KURTZ: Again, more of Jimmy Carter talking about the media on a future program.

Still to come, Chris Cuomo gets result with an auto safety investigation, a Las Vegas publisher praises Sharron Angle for avoiding the press, and a magazine editor apologizes for this cover story.

The "Media Monitor" is next.

(COMMERCIAL BREAK)

KURTZ: Time now for the "Media Monitor," our look at the hits and errors in the news business.

Here's what I liked.

Old-fashioned consumer reporting has fallen a bit out of fashion in network television, but ABC's Chris Cuomo seems to be trying to bring it back. The "20/20" anchor, acting on a tip he got from a woman he bumped into, launched an investigation into hundreds of complaints about a car whose name is synonymous with luxury, but which some drivers say is subject to abrupt slowdowns.

(BEGIN VIDEOTAPE)

CHRIS CUOMO, ABC (voice-over): Michael Noon (ph) says the BMW he bought for his 25-year-old daughter Jennifer (ph) put her at risk.

UNIDENTIFIED FEMALE: One time it was really shaking so bad and hesitating, and I thought it was going to blow up or something.

KURTZ (voice-over): Cuomo confronted a top BMW executive.
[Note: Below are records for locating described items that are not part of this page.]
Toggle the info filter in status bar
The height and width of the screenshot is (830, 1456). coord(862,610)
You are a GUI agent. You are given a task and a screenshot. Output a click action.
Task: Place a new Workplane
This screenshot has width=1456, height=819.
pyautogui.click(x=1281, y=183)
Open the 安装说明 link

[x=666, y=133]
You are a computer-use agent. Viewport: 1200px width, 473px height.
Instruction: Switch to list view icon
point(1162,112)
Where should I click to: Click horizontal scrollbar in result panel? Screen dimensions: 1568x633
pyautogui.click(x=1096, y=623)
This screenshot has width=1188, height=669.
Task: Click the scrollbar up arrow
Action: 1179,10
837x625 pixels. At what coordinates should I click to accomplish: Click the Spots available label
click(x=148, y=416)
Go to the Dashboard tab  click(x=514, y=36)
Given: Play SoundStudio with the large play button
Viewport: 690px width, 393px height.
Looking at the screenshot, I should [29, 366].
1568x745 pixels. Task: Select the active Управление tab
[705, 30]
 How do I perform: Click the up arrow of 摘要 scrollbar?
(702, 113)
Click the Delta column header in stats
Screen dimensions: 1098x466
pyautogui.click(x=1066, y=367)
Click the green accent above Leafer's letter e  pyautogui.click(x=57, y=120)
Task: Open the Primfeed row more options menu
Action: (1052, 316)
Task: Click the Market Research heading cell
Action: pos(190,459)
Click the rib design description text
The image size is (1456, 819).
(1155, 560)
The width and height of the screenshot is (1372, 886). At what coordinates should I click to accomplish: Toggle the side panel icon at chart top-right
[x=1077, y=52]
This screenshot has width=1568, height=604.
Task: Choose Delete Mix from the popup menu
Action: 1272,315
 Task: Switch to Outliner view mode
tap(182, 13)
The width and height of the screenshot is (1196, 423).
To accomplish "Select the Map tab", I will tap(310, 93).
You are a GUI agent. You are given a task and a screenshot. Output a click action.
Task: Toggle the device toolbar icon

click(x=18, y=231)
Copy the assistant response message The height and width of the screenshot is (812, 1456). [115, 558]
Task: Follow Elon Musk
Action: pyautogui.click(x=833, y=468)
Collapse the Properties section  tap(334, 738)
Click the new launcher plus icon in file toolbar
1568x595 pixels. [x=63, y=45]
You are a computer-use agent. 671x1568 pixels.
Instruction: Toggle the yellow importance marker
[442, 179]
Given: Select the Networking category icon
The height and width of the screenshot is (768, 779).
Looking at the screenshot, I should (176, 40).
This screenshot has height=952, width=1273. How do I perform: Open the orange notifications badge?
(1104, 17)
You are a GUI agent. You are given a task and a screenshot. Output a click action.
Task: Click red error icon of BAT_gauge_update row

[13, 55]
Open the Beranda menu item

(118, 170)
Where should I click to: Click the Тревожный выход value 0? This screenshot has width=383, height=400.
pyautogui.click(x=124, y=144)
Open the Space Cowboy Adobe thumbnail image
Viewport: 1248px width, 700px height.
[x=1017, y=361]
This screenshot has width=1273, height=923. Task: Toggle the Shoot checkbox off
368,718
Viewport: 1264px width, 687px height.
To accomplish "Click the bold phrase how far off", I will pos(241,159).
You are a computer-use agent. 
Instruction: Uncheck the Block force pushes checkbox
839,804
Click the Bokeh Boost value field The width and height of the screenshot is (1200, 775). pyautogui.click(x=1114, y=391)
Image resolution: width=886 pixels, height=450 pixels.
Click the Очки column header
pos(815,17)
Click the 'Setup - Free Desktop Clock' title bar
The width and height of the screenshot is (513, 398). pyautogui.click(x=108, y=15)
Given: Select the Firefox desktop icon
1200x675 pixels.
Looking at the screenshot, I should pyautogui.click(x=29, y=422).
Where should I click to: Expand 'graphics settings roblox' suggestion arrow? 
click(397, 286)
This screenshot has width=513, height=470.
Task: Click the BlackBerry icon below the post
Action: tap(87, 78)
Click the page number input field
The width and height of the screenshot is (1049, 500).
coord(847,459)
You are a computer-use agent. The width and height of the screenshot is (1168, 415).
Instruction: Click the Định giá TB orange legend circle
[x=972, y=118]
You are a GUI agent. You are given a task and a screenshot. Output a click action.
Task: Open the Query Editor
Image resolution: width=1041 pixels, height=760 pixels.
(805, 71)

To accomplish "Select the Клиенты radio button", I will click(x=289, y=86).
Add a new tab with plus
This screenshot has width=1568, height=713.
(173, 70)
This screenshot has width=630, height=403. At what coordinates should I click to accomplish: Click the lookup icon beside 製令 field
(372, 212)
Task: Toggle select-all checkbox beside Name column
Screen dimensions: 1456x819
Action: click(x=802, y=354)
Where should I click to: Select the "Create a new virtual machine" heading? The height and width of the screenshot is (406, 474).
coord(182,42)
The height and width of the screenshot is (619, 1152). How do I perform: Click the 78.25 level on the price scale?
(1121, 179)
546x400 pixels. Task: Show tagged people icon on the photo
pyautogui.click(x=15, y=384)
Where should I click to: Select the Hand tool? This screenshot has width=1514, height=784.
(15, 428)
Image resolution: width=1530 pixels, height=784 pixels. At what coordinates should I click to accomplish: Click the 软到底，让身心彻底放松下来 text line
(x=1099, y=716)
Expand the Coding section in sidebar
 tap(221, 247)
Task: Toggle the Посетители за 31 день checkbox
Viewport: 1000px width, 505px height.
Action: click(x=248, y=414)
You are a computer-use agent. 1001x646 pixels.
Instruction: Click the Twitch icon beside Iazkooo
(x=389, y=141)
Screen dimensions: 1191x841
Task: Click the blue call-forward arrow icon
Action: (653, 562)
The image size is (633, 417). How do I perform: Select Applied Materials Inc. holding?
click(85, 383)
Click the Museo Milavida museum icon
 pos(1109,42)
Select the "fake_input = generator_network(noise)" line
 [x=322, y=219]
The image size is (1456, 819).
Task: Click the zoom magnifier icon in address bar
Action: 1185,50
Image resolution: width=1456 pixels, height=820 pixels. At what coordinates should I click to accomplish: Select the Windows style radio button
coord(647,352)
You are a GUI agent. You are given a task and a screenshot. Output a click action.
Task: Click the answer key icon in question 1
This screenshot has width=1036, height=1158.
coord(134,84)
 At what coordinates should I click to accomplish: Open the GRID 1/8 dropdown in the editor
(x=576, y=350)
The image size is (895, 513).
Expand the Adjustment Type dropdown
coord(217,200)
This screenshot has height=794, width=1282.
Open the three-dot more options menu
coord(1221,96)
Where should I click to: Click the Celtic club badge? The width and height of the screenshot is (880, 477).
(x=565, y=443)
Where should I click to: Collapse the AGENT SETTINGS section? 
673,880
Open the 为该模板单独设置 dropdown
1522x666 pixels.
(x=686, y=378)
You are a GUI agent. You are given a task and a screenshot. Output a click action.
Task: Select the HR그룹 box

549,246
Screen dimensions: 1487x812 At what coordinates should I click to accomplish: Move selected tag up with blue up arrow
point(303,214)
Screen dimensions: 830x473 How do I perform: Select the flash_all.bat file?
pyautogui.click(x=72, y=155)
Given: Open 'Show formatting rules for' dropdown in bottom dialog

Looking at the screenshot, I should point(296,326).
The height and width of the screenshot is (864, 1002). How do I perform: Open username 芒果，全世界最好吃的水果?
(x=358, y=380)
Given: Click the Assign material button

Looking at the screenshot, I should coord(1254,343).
CUOMO (on camera): What do you say to those people who say there's nothing safe about this, I thought I was going to die, I thought my daughter might die, this is an unsafe car?

UNIDENTIFIED MALE: Well, it's unfortunate that the failure of the pump caused that feeling, and we certainly can sympathize with that. People have different expectations.

(END VIDEOTAPE)

KURTZ: But the company finally kicked its response into high gear. BMW this week recalled 130,000 cars over potential fuel pump problems and acknowledged this was in response to Cuomo's investigation.

Here's what I didn't like.

Last week we talked about the publisher of "The Las Vegas Sun" rooting for Harry Reid as the paper changed some headlines to make them more negative toward his challenger, Sharron Angle. This week, it was Sherman Frederick, publisher of "The Las Vegas Review-Journal," who seemed swept away by his pro-Angle boosterism.

He blogged that "The Reid camp is goading the compliant Nevada press into hounding Sharron Angle in the final week of the election. She outsmarted them with a decoy."

Yes, the publisher of a newspaper think it's a dandy idea for a candidate to duck reporters, the kind of reporters that Frederick employs by tricking them. Gee, whose side is he on?

And "Shape" magazine has a cover story this month on actress LeAnn Rimes, who talks about cheating on her ex-husband with her new boyfriend, Eddie Cibrian, who was also married at the time. Well, that's Hollywood, right?

But some readers hammered the magazine, and that prompted editor Valerie Latona to apologize. "'Shape,'" she wrote, "has made a terrible mistake in putting LeAnn Rimes on the cover. Please know that our putting her on the cover was not meant to put a husband- stealer on a pedestal, but to show (through her story) how we are all human."

Well, at least she apologized and -- hold on. Latona later told "USA Today" that she stands by publishing LeAnn Rimes' story of courage and strength, and that "My comments have been taken out of context."

Out of context? The words are from your own e-mail. Pretty lame. Well, that's it for this edition of RELIABLE SOURCES. I'm Howard Kurtz.

Join us again next Sunday morning, 11:00 a.m. Eastern, for another critical look at the media.

"STATE OF THE UNION" with Candy Crowley begins right now.